> **Working data**
——

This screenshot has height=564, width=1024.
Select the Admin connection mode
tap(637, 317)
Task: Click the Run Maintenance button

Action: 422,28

——

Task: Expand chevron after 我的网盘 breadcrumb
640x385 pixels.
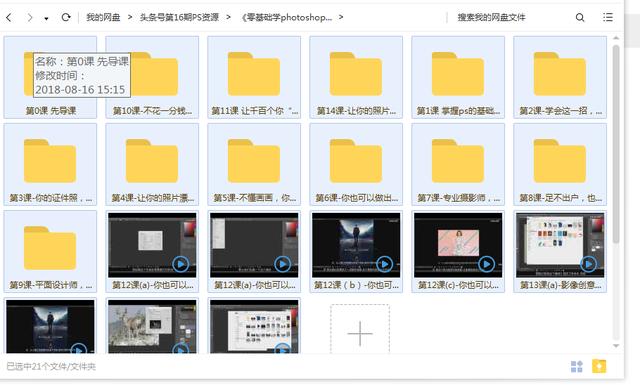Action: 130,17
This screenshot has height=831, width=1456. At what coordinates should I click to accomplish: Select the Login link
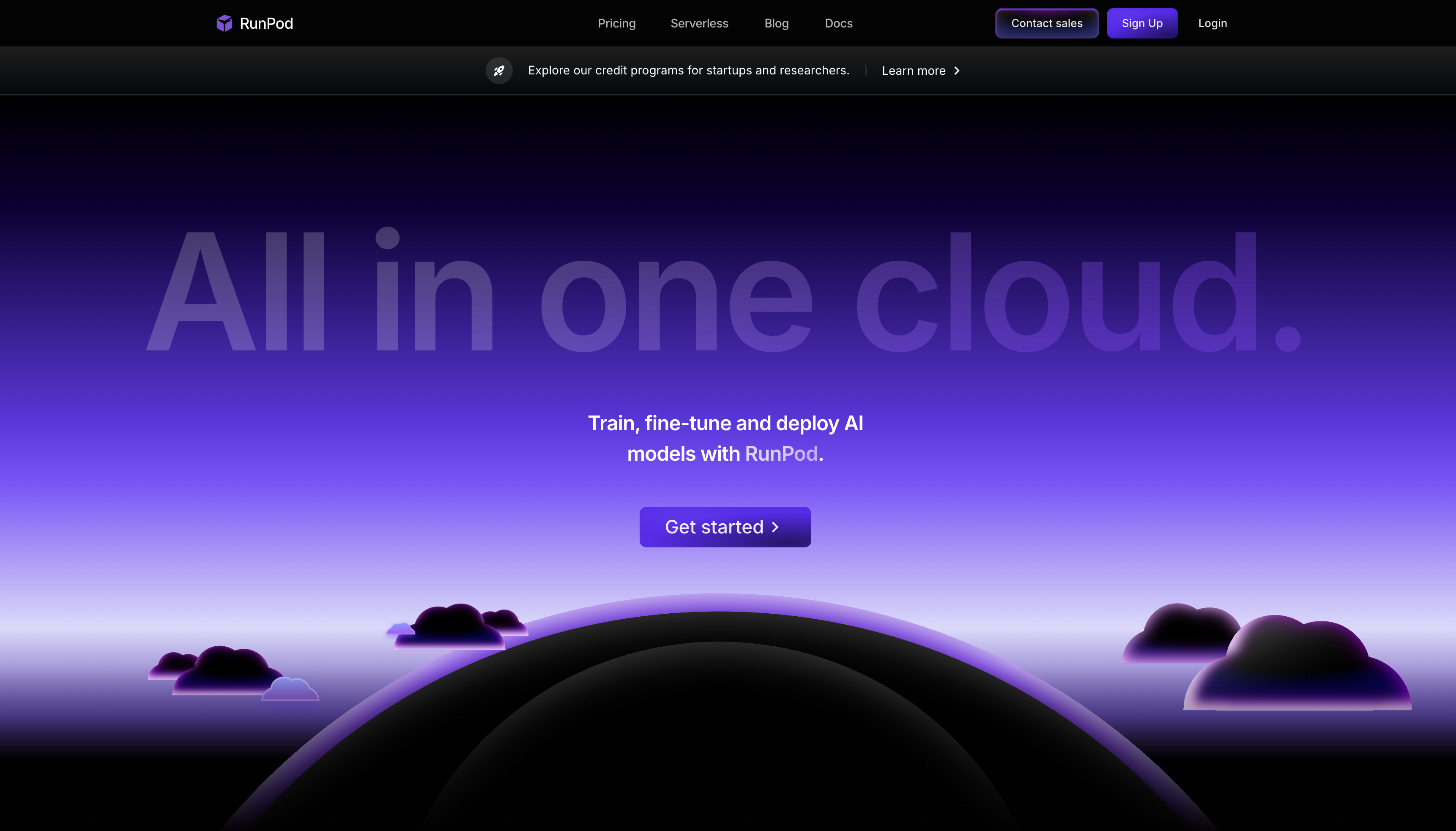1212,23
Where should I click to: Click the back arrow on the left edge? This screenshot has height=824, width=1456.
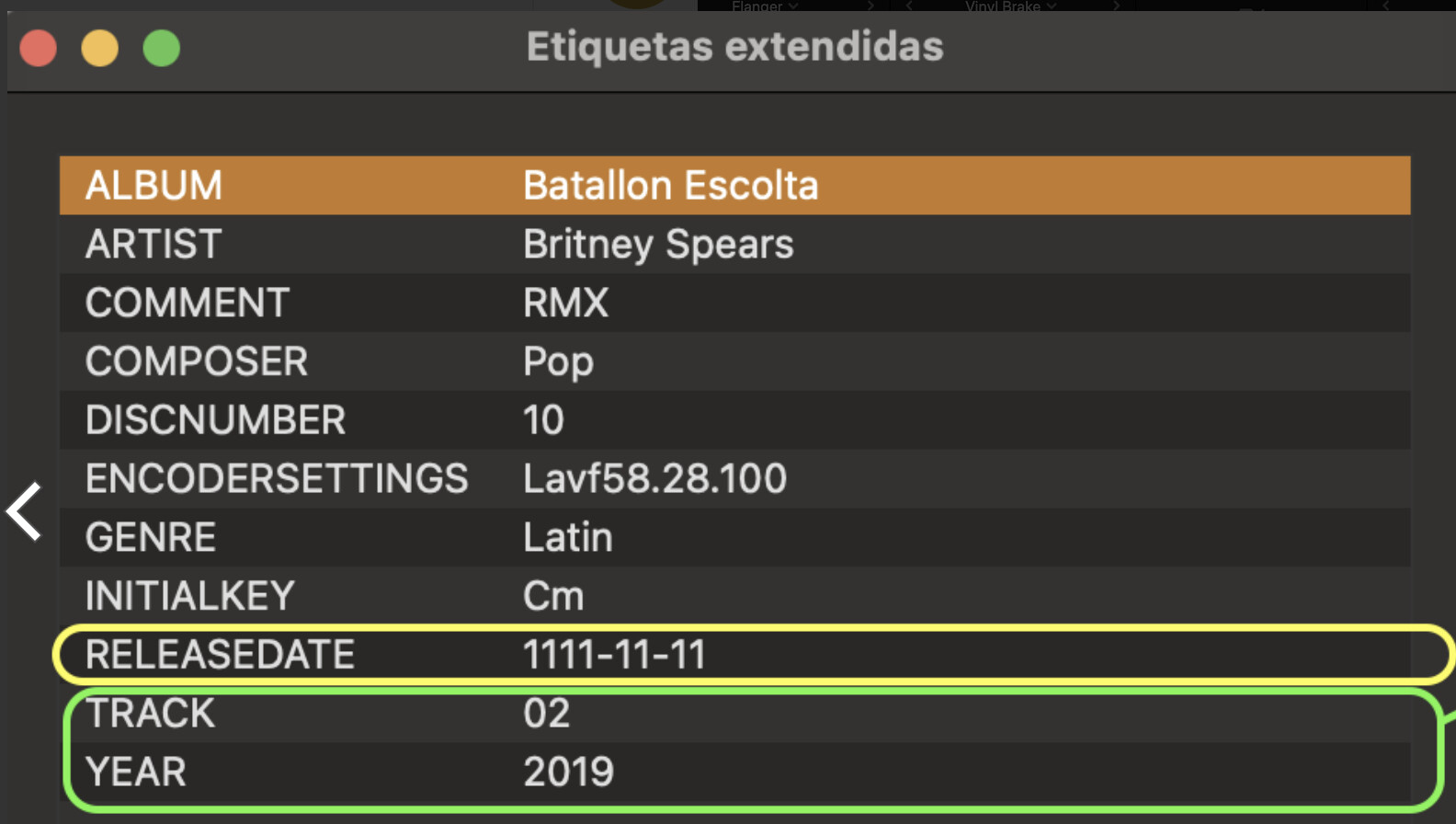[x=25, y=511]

——

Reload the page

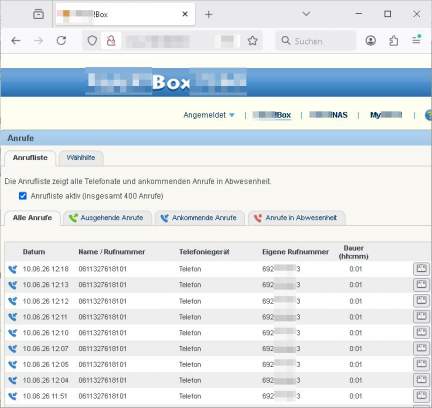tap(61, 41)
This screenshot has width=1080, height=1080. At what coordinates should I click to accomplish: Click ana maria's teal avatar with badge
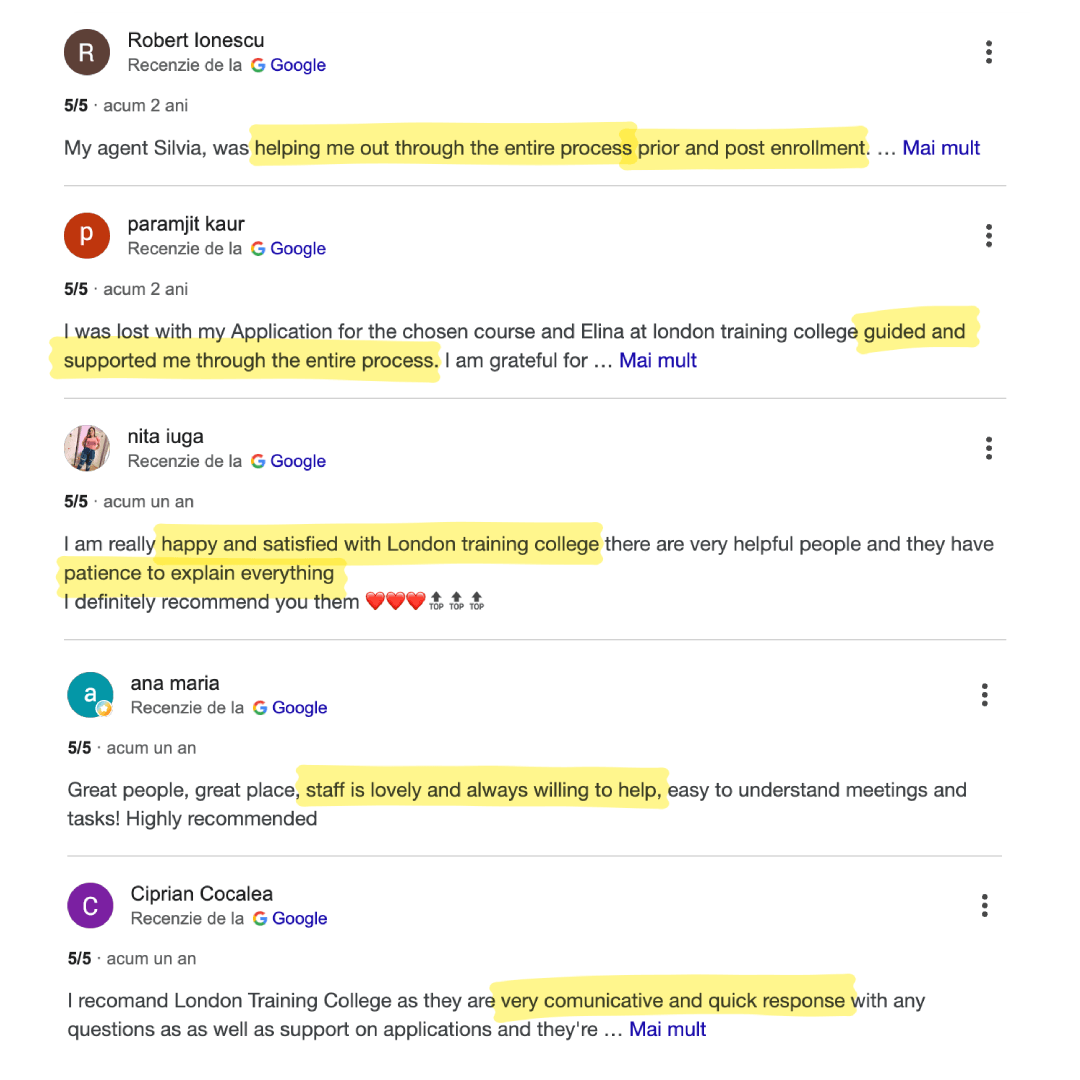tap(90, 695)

——

> **Directive**
Format the records starting with the line that contains "This screenshot has width=1080, height=1080." and going on through the line that contains "tap(90, 695)" as a numbered list, skipping blank lines. Leave the pictures out of your answer.

> **Output**
1. This screenshot has width=1080, height=1080. At what coordinates should I click to accomplish: Click ana maria's teal avatar with badge
2. tap(90, 695)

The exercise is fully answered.